Nicht ärgerlich aber erschreckend war das Vokabular von Frau Kuby: Es gibt einen Feind, ein Territorium zu verteidigen und wir stecken in einem kulturellen Krieg. Sorry, aber wer ein solches Vokabular braucht, sät Unfrieden und kommt mir alles andere als christlich vor.

3 Antworten auf „Wie Frau Kuby das Reaktionäre liebevoll verpackt“

  1. Jedem das seine, aber für mich sind Sie das Letzte!

    „eindrücklich vom Stimmvolk angenommen,“ diese Formulierung spricht schon Bände.
    Wieviele Bürger der Bevölkerung mußten denn ihre Stimme abgeben? richtig eine Minderheit!
    Kennen Sie den Ausdruck Political correctness? genau mit diesem Instrument wird in Europa sein Jahrzehnten die Mehrheitsbevölkerung zum Wohle von Minderheiten drangsaliert und Sie schwätzen hier was von eindrücklich?
    Genau solche Typen wie Sie sind es doch, die seit den 68ger versuchen Familie und Gesellschaft zu zerstören und wahrscheinlich reicht Ihr Intellekt nicht aus um zu begreifen wessen Interessen Sie dienen.
    Und genau wie ein Cohn Bandit kleine dreijährige Mädchen zu sexuellen Handlungen animiert, wird von Eurer Lobby, schwul sein für alle propagiert.
    Na wenn Sie es als positive gesellschaftliche Entwicklung ansehen, das sich Männer zum CSD halb nackt in Berlins Strassen in nicht zu übertreffender vulgärer Art der Bevölkerung präsentieren, na dann schöne Grüße von Caligula, das hatte die Menschheit schon mal.
    Früher gab es den § der Erregung Öffentlichen Ärgernisses, solche Schwulen-Freaks wie Sie, machen daraus heute ein Happening und klagen das auch noch als Recht ein.
    Viele von Euch haben keine Moral mehr und benehmen sich auf den Strassen schlimmer als Tiere und wenn sich jemand dagegen wehrt dann muss er sich solche schwachsinnigen Argumente wie Ihre anhören.
    Haben Sie schon mal Heteros gesehen die ein Strassenhappening veranstalten in dem es vordergründig nur ums FICKEN geht ?
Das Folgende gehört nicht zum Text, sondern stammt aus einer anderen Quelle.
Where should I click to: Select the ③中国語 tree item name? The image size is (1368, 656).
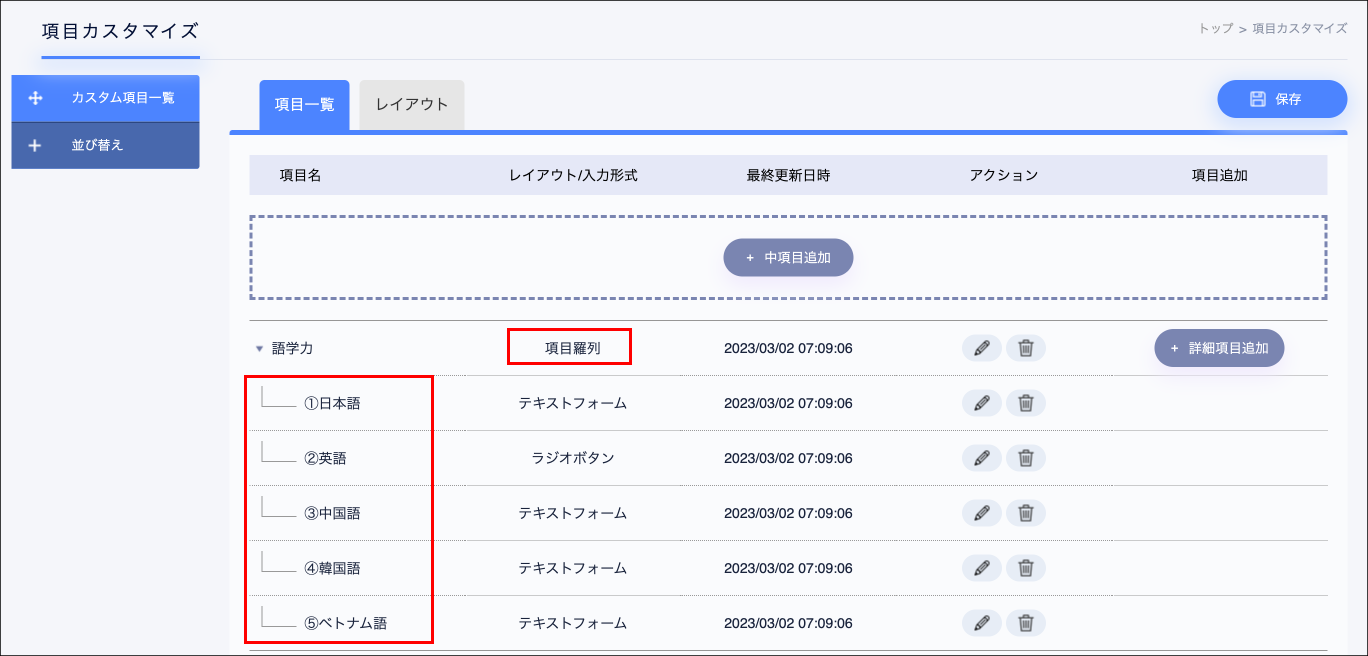click(x=332, y=513)
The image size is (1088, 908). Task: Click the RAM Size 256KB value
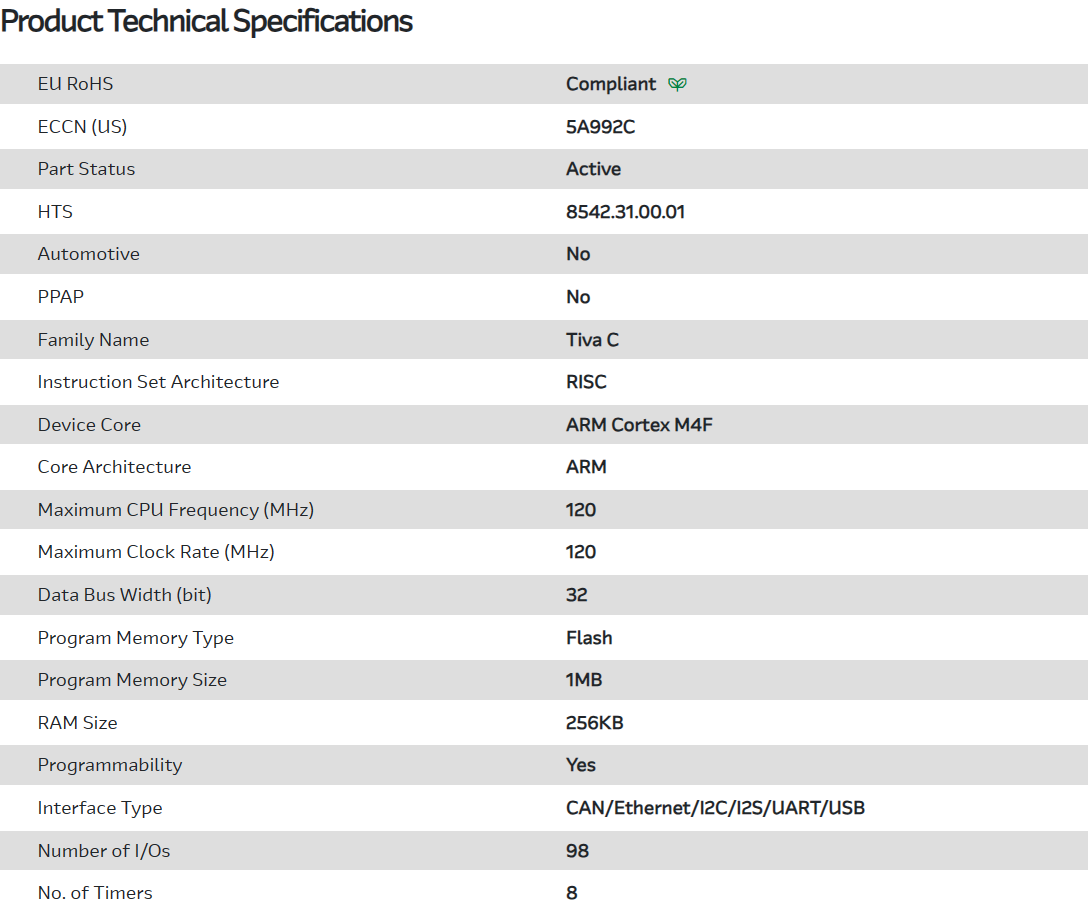(x=594, y=723)
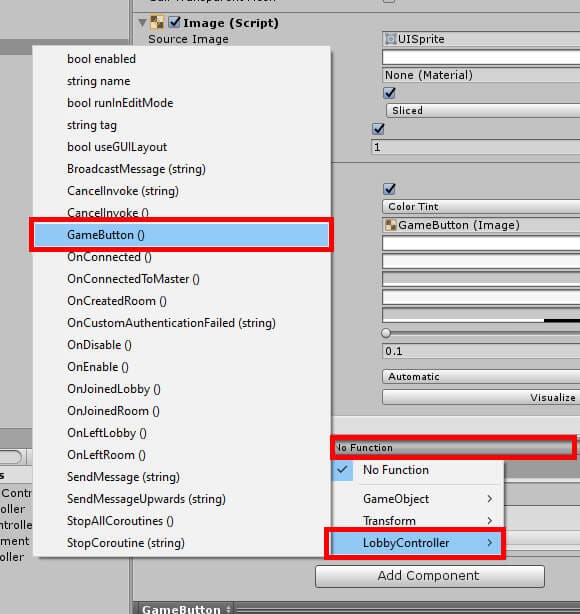Click the GameButton target graphic icon
This screenshot has width=580, height=614.
point(390,225)
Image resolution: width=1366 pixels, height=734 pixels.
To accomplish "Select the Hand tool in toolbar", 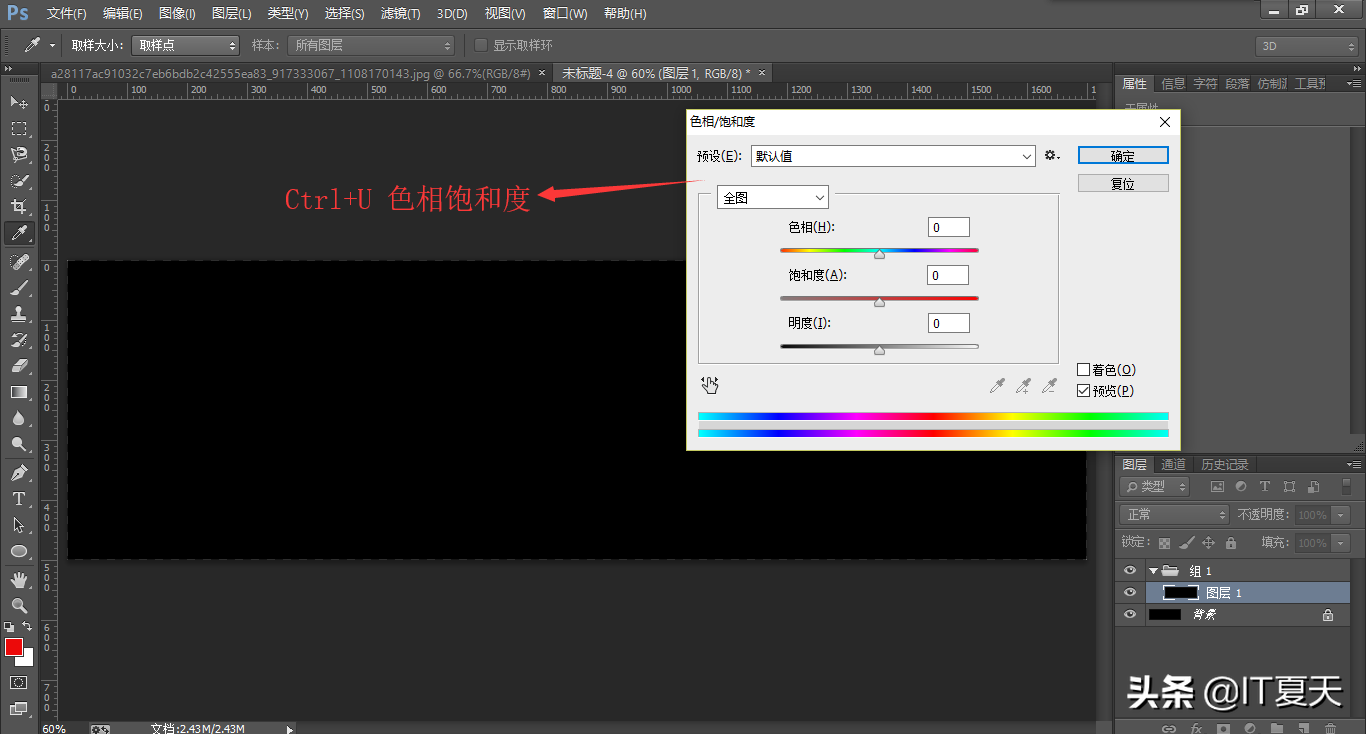I will (x=18, y=579).
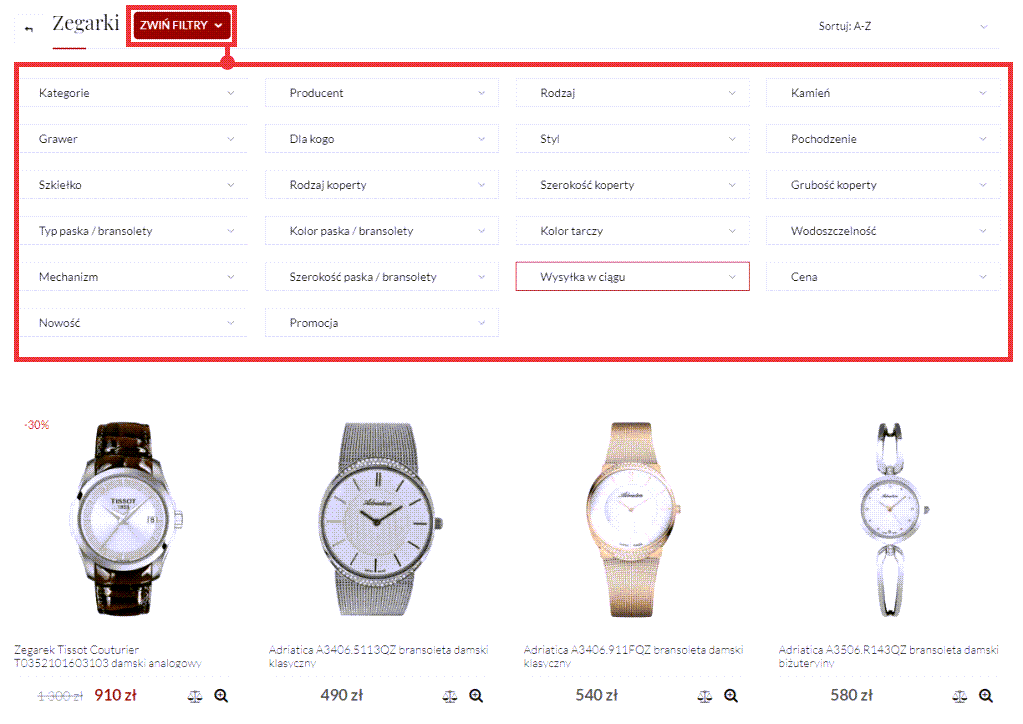Collapse filters with Zwiń filtry button

181,26
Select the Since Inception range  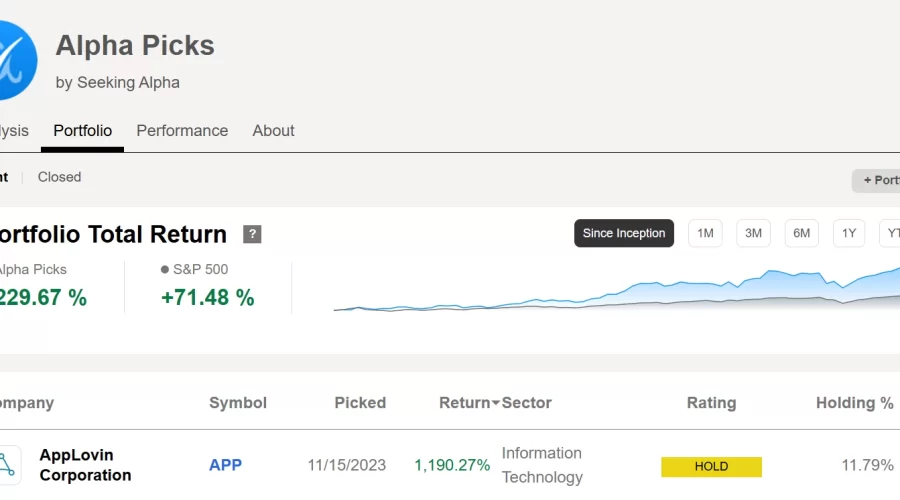tap(624, 233)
    Mir ist egal was einer in seinen vier Wänden macht, aber wenn ich zwei Körperflüssigkeiten austauschende Typen sehe, widert mich das an!
    Und wahrscheinlich nicht nur mich, aber wir sind ja nur die Minderheit.
    Ich bin heil froh das meine Familie weit genug von Ihrer kranken Homo Gesellschaft weg wohnt, weil die zum Glück meist nur in Städten zu finden sind.
    Erinnert irgendwie an die Geschichte von den Städten Sodom…..
    Und falls Sie jetzt Ihre Homophobie Keule schwingen wollen, vergessen sie es, weil ich habe einen ganz süßen schwulen Mitarbeiter und der findet solche auf die Kacke hauenden wie Sie und deren Ansichten genauso krank.
    Aber wenn Schwule glauben sie müßten sich in aller Öffentlichkeit produzieren, dann kann man euch nur viel Glück wünschen, wenn irgendwann der Moslem im Land die Oberhand gewinnt, dann werdet ihr den Tag verfluchen, an dem ihr uns und unsere Lebensgemeinschaften zu solch Nurfuckingcontracts degradieren wolltet, wie ihr sie an den Tag legt.
    Für solche Typen wie Sie, würd ich keinen Finger krumm machen.
    Der lächerliche Versuch Gabriele Kubik hier zu desavouieren, konnte auch nur einem Schwulen einfallen.
    Und Frau Kuby leidet sicher nicht an einem Verfolgungswahn, eher Sie an Realitätsverlust, weil vielleicht knüpfen Sie mal einen Kontakt zur Schwulenszene von Malmö, damit Sie wissen wer hier sich was einbildet.

    Ihr Linksgrünenhomogutmenschenfreaks habt Euch mit der MultiKulti Kacke das eigene Loch geschaufelt

    Viel Spass mit Ihrem restlichen Leben, auf das dieser Allah Euch Exhibitionisten mal kräftig bereichert.

  2. Es war keine Minderheit: Das Partnerschaftsgesetz wurde bei einer Stimmbeteiligung von 56 Prozent klar angenommen.

  3. zuerst war es eine Minderheit, weil man es in Salamitaktik klein, klein nur in zwei Kantonen einführte. Die Suppe lässt man dann eine Zeit köcheln damit sich alle dran gewöhnen, das man ja ach so tolerant ist.
    Die Schwulen und Lesben Lobby hat von den anderen Lobbyisten gelernt.
    Hätte man sofort in der ganzen Schweiz abstimmen lassen, wär die Entscheidung sicher anders ausgegangen, weil wie man es bei den Minarettbeführwortern gut beobachten konnte, da war man dann nicht geduldig genug.